In our subconscious, the human form can be altered to fulfill a variety of desires, horrors and creative psychoses. Fingers roll out like a carpet into digit-shaped centipedes; feet emerge from the palm of a human hand and begin walking away into the darkness, finding nothing but a fulfilled nightmare full of comfort and terrifying accuracy . . . it may simply be a dream; then again, it may also just be the sculptural artwork of Alessandro Boezio.

Like a creative science experiment with Dr. Frankenstein and Salvador Dali, Italian artist Boezio uses our physical commonalities to bring our psychological conundrums to life. Some seemingly scary and some just simply fantastical, Boezio creates sculptural poetry that plays a fascinating game with perception. He is intrigued by the human understanding of real and illusory, of possible and impossible, of mythologies and metaphors.

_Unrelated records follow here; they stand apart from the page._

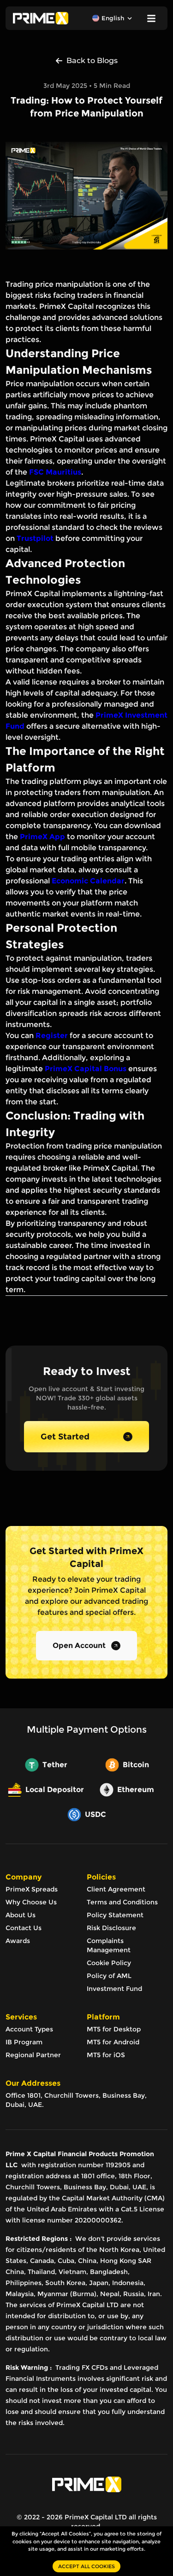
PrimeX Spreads (32, 1889)
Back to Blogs (92, 60)
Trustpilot (35, 538)
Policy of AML (109, 1976)
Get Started (65, 1437)
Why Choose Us (31, 1902)
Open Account (79, 1645)
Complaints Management (109, 1945)
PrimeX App (42, 836)
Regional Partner (33, 2055)
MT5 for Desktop (114, 2029)
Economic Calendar (88, 880)
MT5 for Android (113, 2042)
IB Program (24, 2042)
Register (52, 1035)
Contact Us (24, 1928)
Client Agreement (116, 1889)
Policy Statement (115, 1915)
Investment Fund (114, 1988)
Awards (18, 1941)
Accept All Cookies (86, 2566)
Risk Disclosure (111, 1928)
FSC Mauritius (55, 472)
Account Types (29, 2029)
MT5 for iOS (106, 2055)
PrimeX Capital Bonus (85, 1068)
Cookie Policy (109, 1963)
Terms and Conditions (122, 1902)
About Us (21, 1915)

Figurative sculpture has had centuries of practice to create perfection; the achievement of accuracy is no longer impressive. Boezio has taken the mastery of representation to a whole new level with an added psychedelic, anthropomorphic, conceptually confusing and humorous details in his compositions and portrayals. The accuracy in the body parts he uses in his creations is the most important part of his perception-pushing art. Without the clear illusion of reality apparent in his sculptures, viewers would not be so mesmerized by his impossible creature-based objects.

Fingers are some of the most beautiful items on a human, both conceptually and physically. They accuse, they grab, the touch, they give pleasure, they take; they are the means in which humans create and communicate. Boezio’s fascination with these touchy digits offers a simple and beautiful exploration of one of the only things that separates humans from other creatures. Taking those unique identifiers, those tiny and powerful tools we take for granted, and creating abstract narratives with unlikely single positions in static moments is a fascinating gift. Add a mastery of skill and technique to create realistic portrayals of human anatomy, and you have a breath of fresh and alarming air.

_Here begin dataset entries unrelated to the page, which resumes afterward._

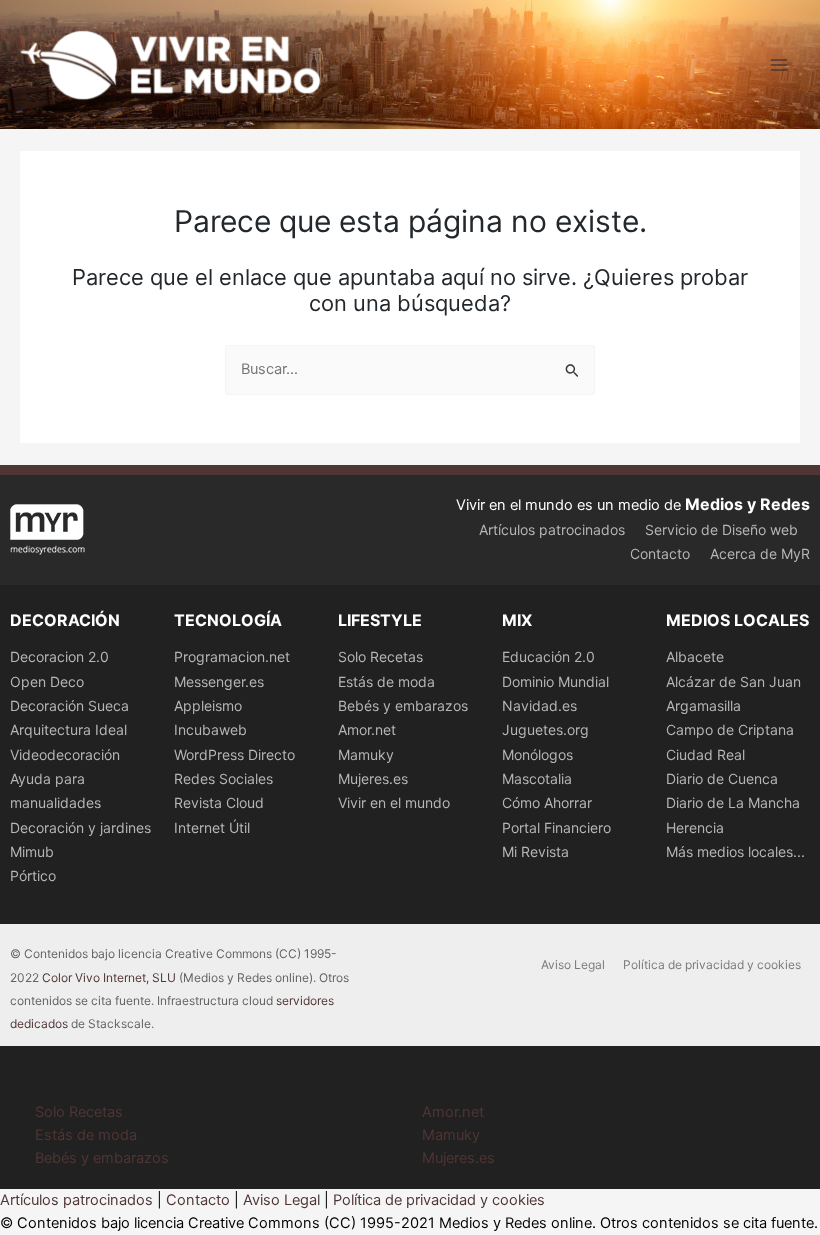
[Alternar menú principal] (779, 65)
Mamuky (366, 754)
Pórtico (33, 875)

Boezio uses clay and fiberglass to create these mythological and unnerving anatomic experiments in artistic expression, often also imbuing his pieces with flesh tones or gold leaf to further push the perception of reality and artifice. His installation-based projects are even more poetic than the sculptures alone; using golden thread and shadows, he can create whole surrealist scenes in spaces. His work has been shown in exhibitions and projects all over the world, including Spain, Italy, Belgium, England, Germany and the U.S.

Boezio’s disbelief in permanence is pivotal in his work, he feels that everything can be transformed and changed, braiding together the many different lines of thought, creation, and understanding that is inherent in our culture and climate.